▸ **Action item**
Your answer must be a word-for-word copy of the listing, with all pictures excluded.

Top of Input material

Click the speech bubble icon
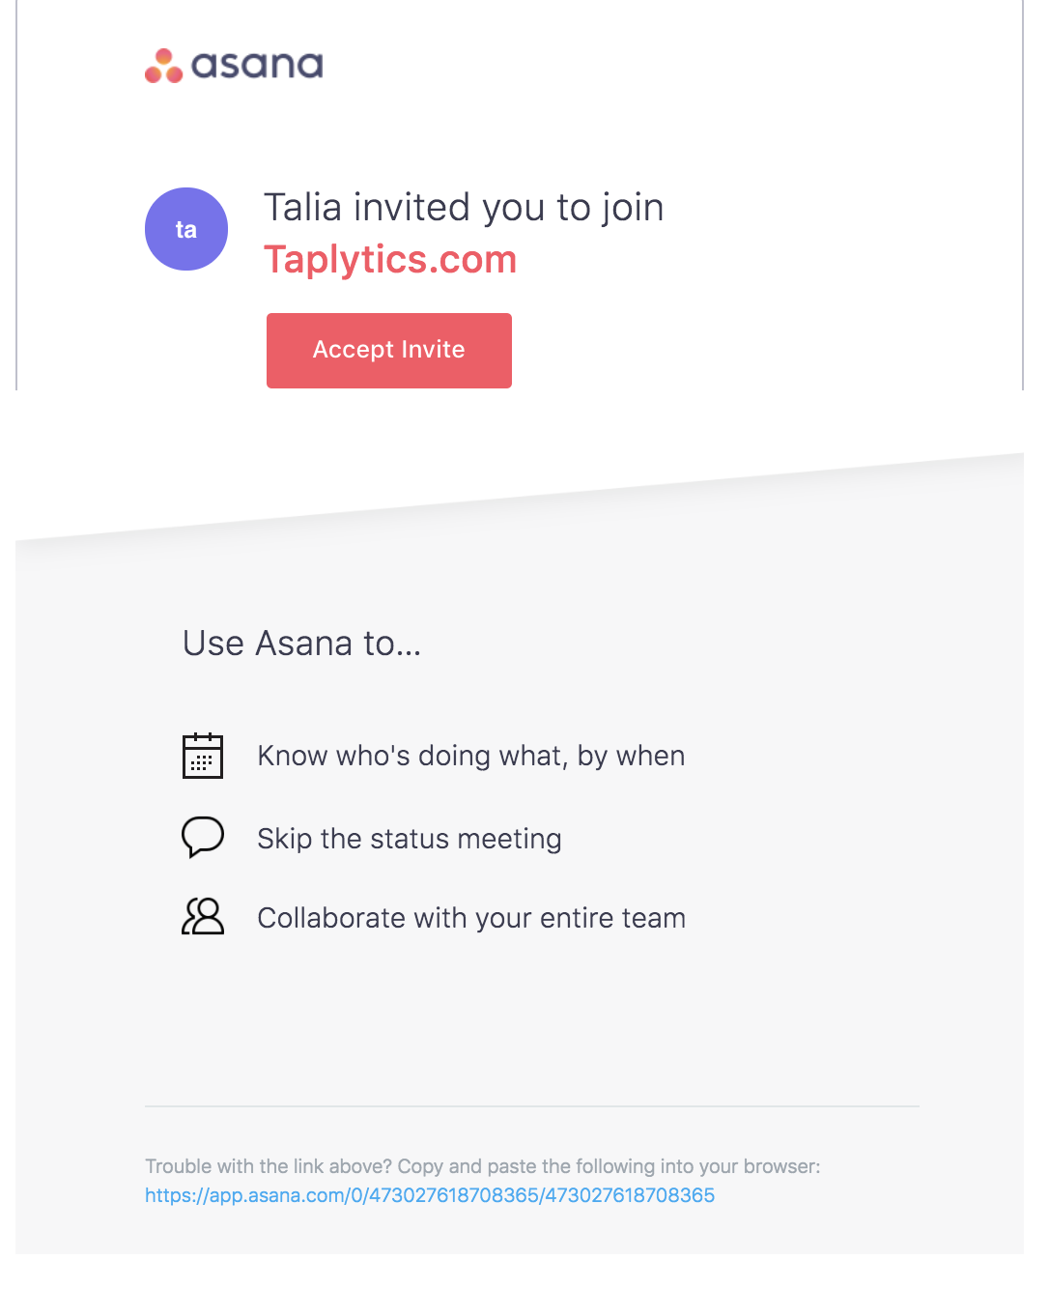Viewport: 1049px width, 1289px height. 203,837
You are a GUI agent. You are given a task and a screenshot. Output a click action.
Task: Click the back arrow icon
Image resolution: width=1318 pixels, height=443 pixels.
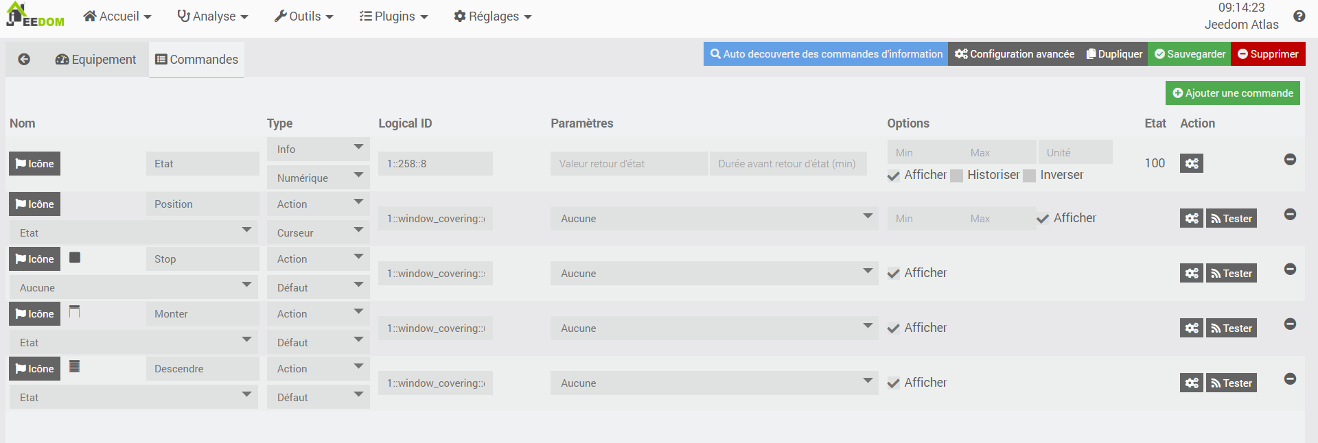point(24,60)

Bottom of Input material

▸ **Exercise solution**
Click the speech bubble icon
Viewport: 1049px width, 1289px height. 203,837
You are a GUI agent. You are given a task and a screenshot. Output a click action.
Task: Click the back arrow icon
Image resolution: width=1318 pixels, height=443 pixels.
point(24,60)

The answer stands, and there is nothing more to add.